Return to School Guidelines for Herpangina and Hand, Foot, and Mouth Disease
Patients with herpangina or hand, foot, and mouth disease (HFM) should remain out of school until fever resolves and lesions are healing, typically 3-5 days after symptom onset. While there are no specific guidelines exclusively addressing herpangina/HFM school exclusion, we can derive recommendations from infectious disease control principles for similar conditions.
Understanding the Conditions
Herpangina and hand, foot, and mouth disease are both enteroviral infections with similar characteristics:
- Caused primarily by coxsackieviruses and other enteroviruses
- Characterized by fever and painful oral lesions (herpangina) or oral lesions plus vesicular rash on hands, feet, and sometimes buttocks (HFM)

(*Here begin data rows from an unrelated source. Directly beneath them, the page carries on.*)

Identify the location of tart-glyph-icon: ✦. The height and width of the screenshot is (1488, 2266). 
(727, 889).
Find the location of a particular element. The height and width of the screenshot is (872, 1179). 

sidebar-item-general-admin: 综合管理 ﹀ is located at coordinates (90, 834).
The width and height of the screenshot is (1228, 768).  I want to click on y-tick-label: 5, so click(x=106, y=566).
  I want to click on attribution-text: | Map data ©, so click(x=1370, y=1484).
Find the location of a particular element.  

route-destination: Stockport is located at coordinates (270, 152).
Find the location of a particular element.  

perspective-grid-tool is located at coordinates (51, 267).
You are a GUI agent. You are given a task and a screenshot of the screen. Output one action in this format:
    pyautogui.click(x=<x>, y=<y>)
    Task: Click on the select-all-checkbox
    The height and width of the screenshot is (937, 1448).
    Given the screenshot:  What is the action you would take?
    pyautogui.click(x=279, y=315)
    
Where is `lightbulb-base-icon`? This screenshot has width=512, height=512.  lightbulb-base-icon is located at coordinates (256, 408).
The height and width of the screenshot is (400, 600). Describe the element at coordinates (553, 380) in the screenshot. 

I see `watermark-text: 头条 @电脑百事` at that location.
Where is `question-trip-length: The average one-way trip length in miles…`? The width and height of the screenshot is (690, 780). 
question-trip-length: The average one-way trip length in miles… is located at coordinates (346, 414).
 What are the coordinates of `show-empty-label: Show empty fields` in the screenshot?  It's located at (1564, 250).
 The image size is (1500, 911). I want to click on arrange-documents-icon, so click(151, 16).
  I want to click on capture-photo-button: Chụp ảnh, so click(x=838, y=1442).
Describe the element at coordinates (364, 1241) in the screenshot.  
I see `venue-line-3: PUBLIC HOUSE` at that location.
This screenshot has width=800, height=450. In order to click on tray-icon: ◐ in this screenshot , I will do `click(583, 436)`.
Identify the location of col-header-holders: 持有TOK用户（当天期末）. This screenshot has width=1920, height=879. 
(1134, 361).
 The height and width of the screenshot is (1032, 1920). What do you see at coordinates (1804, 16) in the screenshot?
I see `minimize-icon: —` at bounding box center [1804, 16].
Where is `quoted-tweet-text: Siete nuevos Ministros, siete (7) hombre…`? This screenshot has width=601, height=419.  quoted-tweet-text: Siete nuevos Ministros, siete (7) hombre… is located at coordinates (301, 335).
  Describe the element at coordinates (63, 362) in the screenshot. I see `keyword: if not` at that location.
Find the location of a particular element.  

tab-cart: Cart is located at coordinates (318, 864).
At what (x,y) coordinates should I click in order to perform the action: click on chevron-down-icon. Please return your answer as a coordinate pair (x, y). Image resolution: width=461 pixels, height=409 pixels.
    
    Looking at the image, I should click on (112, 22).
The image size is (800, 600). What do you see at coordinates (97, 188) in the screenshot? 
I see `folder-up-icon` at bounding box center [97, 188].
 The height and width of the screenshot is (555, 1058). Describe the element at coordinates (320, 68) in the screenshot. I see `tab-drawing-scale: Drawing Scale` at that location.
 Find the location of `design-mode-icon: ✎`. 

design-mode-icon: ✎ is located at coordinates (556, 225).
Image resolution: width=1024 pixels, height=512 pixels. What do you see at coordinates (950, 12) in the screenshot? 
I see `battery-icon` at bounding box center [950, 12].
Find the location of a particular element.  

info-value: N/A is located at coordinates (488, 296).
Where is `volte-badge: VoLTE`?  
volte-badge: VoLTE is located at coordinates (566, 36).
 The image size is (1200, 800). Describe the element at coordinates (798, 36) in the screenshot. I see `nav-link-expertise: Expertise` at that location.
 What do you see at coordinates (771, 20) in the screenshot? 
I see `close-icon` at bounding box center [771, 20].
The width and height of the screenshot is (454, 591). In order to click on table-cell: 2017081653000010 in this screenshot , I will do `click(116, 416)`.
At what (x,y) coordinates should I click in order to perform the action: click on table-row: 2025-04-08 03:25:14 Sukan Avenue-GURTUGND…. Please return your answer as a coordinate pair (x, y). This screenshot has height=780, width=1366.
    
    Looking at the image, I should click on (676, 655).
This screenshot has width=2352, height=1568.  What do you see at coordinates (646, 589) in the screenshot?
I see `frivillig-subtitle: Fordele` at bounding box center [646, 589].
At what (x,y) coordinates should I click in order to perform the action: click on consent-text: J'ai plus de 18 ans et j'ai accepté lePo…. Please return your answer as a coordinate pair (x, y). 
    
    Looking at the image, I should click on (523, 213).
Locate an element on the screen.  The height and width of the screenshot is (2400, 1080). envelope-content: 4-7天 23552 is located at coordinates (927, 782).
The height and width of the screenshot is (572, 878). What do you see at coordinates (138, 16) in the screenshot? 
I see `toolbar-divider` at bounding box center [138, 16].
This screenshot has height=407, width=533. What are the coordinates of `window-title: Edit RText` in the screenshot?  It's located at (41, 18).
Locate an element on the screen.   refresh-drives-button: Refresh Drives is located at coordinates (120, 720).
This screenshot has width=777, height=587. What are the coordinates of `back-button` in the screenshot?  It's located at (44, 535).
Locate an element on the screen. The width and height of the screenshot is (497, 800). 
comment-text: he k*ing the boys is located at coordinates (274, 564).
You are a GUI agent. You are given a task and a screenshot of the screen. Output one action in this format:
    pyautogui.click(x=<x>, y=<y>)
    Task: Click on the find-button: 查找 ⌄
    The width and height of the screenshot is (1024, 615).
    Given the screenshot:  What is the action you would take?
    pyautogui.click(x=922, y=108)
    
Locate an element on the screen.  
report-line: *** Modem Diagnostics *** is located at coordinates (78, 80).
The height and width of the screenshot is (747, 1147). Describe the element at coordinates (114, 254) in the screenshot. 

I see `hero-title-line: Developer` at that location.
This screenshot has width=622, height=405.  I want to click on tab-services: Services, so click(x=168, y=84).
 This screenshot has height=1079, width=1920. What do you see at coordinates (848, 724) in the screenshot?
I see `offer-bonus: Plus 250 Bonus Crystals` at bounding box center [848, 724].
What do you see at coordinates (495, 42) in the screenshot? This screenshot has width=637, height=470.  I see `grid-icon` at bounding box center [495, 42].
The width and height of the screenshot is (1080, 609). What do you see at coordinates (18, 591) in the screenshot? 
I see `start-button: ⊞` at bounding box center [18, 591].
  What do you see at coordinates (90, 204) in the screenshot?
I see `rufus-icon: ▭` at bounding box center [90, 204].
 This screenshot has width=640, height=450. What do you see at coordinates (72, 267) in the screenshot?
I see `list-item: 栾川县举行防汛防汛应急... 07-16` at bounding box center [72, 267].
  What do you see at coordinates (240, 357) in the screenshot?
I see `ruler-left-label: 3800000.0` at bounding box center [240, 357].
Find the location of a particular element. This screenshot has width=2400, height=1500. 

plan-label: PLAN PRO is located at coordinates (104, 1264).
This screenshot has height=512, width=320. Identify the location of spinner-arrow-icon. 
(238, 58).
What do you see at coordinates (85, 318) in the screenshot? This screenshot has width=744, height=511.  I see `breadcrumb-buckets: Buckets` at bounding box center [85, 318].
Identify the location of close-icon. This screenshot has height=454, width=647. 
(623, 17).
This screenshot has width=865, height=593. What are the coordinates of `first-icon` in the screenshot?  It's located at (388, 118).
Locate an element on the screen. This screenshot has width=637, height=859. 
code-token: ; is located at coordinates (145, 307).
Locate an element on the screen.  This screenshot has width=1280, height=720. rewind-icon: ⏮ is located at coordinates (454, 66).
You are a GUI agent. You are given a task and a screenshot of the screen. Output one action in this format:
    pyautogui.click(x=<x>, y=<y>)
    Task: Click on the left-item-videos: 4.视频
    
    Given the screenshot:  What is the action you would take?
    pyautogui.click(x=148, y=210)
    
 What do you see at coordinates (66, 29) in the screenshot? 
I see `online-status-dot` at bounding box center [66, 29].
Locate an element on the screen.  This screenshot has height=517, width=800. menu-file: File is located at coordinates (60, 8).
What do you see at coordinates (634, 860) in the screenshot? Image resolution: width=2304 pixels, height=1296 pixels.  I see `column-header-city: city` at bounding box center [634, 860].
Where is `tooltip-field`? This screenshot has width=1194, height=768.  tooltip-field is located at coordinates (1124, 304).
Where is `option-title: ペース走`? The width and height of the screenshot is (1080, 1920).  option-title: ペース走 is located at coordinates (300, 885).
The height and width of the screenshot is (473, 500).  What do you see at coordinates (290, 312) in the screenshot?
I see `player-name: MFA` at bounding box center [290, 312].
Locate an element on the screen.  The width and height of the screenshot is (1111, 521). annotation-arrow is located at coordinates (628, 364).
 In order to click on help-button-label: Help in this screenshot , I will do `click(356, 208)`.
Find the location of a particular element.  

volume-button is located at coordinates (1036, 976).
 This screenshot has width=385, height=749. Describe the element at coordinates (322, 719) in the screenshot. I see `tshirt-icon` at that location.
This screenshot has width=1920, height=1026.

- Highest incidence in children under 10 years
- Typically self-limiting, resolving within 7-10 days 1
Return to School Criteria
The decision for return to school should be based on:
Primary Criteria:
- Fever resolution: The child should be afebrile for at least 24 hours without antipyretic medications
- Lesion status: Lesions should be healing and no longer actively weeping fluid
- General condition: The child should feel well enough to participate in school activities
Timing Considerations:
- Most children can return to school 3-5 days after symptom onset
- This coincides with the period when they are typically no longer highly contagious
Transmission and Contagiousness
Understanding transmission helps explain the return-to-school timeline:
- Transmission occurs via fecal-oral, oral-oral, and respiratory droplet contact 1
- Peak contagiousness: During the first week of illness, particularly before rash appears
- Decreased contagiousness: Once lesions begin to heal and fever resolves
- Viral shedding can continue in stool for weeks, emphasizing the importance of good hand hygiene
Special Considerations
For Daycare Settings:
- Stricter exclusion may be warranted for very young children who cannot maintain good hygiene
- Attendance at child care centers has been associated with more severe HFMD cases 2
For Immunocompromised Individuals:
- Children with immune deficiencies may require longer exclusion periods
- These children should obtain clearance from their healthcare provider before returning
Prevention Measures Upon Return
To minimize spread after returning to school:
- Handwashing: Emphasize frequent and thorough handwashing, which has been shown to significantly reduce HFMD transmission 3
- Avoid sharing: No sharing of food, drinks, utensils, or personal items
- Surface cleaning: Regular disinfection of commonly touched surfaces
- Respiratory hygiene: Proper covering of coughs and sneezes
Comparison to Other Infectious Disease School Policies
While specific guidelines for herpangina/HFM are limited, we can draw parallels from other infectious conditions with similar transmission patterns:
- For conditions like streptococcal pharyngitis, return is permitted after 24 hours of appropriate treatment 4
- For viral rashes like varicella (chickenpox), return is permitted once lesions have crusted 4
Conclusion
The recommended approach balances infectious disease control with minimizing unnecessary school absence. While viral shedding may continue after symptoms resolve, the risk of transmission decreases significantly once fever resolves and lesions begin healing.
Parents should be advised that good hand hygiene remains essential even after return to school, as this is the most effective preventive measure against further spread of these enteroviral infections.